Los Ángeles, 22 de junio de 2026.- Las selecciones de Irán y Bélgica empataron 0-0 en un partido válido por el Grupo G del Mundial 2026, celebrado en el SoFi Stadium de Los Ángeles, California. El encuentro, arbitrado por el argentino Dario Herrera, se caracterizó por el monopolio de la pelota por parte de los belgas, quienes registraron más de 300 pases en los primeros 45 minutos frente a unos 50 de los iraníes.
Irán salió al campo con una sólida defensa de cinco jugadores y dejó la responsabilidad ofensiva en Medhi Taremi. El combinado asiático casi logra adelantarse con un disparo de Taremi en el minuto 25, pero el tanto fue anulado por fuera de juego. Posteriormente, la expulsión de Nathan Ngoy hizo tambalear las filas belgas, contribuyendo al resultado final sin goles.
Fuera del terreno de juego, el embajador de Irán en México, Abolfazl Pasandideh, denunció las restricciones logísticas impuestas por Estados Unidos a su selección. El diplomático afirmó que estas medidas son “negativas y violan las normativas de la FIFA”, calificándolas como “actitudes totalmente negativas”.

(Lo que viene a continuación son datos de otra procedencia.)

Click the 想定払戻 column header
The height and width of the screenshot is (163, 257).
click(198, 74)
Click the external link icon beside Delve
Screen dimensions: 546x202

Pasandideh explicó que los jugadores iraníes tienen que volar un día antes y regresar inmediatamente después del partido. “Nuestros jugadores tienen que volar un día antes y después del partido tienen que regresar, no tienen mucho tiempo para poder descansar bien y recuperarse”, señaló el embajador. Esta normativa obliga al equipo a abandonar el territorio estadounidense de inmediato tras sus compromisos deportivos.
Ante la negativa de Washington, a pesar de las solicitudes gestionadas por la federación iraní y la Embajada de Suiza en Teherán, se estableció el campamento de la selección en Tijuana, México. La elección de esta sede alterna fue coordinada originalmente entre la FIFA y el Gobierno de México. La federación de fútbol de Irán presentó una queja formal ante la FIFA por las trabas del visado de entrada única del jugador Mehdi Torabi y la prohibición de viajar con dos días de antelación a Los Ángeles.